▶ YOUR ASSIGNMENT: Only one portion of the data is to be written out: from the line bearing "The image size is (820, 920)." through the line bearing "You are a computer-use agent. Screen dimensions: 848x516". Write it exactly as it appears.

******

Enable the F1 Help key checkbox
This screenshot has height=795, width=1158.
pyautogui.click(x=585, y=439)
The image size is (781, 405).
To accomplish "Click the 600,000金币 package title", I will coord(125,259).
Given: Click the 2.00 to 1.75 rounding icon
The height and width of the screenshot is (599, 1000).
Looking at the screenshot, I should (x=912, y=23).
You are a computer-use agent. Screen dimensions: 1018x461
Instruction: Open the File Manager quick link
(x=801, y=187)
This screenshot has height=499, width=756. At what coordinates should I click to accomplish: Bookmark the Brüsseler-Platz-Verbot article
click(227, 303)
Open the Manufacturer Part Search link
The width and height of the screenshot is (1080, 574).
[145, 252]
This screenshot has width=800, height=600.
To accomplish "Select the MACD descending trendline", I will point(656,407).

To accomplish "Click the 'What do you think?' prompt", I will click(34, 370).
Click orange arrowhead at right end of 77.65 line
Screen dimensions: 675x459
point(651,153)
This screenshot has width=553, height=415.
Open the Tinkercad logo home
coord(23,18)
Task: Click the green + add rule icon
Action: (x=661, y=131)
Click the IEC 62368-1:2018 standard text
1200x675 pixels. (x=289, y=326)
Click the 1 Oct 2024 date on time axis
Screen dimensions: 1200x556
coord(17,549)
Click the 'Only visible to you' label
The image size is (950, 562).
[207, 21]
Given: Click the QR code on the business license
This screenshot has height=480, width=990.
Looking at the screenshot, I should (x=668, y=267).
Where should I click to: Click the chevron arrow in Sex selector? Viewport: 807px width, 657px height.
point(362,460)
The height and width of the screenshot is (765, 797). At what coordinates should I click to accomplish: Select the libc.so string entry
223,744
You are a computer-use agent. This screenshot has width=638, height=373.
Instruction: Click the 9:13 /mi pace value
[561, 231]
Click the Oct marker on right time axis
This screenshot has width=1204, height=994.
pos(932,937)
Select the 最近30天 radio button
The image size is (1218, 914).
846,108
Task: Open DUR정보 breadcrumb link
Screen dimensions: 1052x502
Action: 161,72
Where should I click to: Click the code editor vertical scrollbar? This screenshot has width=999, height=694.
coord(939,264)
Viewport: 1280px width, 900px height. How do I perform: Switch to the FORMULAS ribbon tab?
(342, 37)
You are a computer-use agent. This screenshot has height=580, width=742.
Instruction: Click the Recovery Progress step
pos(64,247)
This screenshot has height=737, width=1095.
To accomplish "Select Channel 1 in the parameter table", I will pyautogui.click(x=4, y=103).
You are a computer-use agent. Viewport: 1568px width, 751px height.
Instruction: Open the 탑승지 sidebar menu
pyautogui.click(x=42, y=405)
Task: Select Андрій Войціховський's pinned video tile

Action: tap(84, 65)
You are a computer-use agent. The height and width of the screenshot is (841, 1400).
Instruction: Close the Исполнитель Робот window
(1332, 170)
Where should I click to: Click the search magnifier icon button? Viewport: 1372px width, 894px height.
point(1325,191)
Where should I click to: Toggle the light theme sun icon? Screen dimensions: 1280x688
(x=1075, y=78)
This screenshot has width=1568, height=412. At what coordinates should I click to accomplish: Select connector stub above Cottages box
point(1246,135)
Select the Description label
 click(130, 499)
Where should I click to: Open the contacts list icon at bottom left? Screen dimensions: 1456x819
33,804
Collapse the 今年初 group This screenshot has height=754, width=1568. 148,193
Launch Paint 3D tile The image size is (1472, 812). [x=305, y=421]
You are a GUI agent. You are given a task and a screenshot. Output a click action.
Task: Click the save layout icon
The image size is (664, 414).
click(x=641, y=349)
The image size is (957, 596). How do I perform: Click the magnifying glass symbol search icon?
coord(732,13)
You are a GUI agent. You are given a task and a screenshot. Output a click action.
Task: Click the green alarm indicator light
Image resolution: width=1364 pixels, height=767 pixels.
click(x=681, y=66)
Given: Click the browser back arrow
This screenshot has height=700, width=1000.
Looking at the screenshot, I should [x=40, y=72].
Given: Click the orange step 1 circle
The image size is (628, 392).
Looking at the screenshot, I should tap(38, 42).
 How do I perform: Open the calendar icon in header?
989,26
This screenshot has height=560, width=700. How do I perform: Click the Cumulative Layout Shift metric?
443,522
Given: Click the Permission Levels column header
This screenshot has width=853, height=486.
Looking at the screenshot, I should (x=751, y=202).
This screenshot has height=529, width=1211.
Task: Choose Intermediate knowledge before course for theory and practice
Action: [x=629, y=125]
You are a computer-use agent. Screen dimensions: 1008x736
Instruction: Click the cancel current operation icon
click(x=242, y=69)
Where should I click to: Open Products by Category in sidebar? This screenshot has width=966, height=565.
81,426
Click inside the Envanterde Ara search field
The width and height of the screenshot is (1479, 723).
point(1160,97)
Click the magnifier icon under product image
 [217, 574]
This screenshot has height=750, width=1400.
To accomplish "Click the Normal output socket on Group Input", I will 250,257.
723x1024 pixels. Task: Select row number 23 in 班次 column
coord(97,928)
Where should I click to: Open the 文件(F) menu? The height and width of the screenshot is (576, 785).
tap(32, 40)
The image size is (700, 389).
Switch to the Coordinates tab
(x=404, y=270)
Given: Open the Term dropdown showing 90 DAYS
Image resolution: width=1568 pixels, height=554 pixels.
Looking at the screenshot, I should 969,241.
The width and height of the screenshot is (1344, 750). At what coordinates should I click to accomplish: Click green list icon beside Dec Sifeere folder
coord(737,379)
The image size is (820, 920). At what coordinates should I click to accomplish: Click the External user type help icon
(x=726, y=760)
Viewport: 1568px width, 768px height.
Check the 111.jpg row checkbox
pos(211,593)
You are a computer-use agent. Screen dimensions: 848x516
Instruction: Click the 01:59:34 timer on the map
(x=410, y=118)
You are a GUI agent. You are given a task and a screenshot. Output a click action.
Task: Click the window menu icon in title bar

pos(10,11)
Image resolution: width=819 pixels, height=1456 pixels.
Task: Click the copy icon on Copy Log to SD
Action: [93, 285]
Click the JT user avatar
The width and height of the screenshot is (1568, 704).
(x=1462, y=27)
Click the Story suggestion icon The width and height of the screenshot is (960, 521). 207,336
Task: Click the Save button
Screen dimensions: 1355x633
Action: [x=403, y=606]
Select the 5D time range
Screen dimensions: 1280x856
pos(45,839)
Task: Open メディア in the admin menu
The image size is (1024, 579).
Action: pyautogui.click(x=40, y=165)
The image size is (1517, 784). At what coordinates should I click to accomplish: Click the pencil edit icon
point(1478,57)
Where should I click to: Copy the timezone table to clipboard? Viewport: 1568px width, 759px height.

******

▶ WRITTEN SOLUTION:
The image size is (820, 920). At what coordinates should I click to accomplish: Click the External user type help icon
(x=726, y=760)
Viewport: 1568px width, 768px height.
Check the 111.jpg row checkbox
pos(211,593)
You are a computer-use agent. Screen dimensions: 848x516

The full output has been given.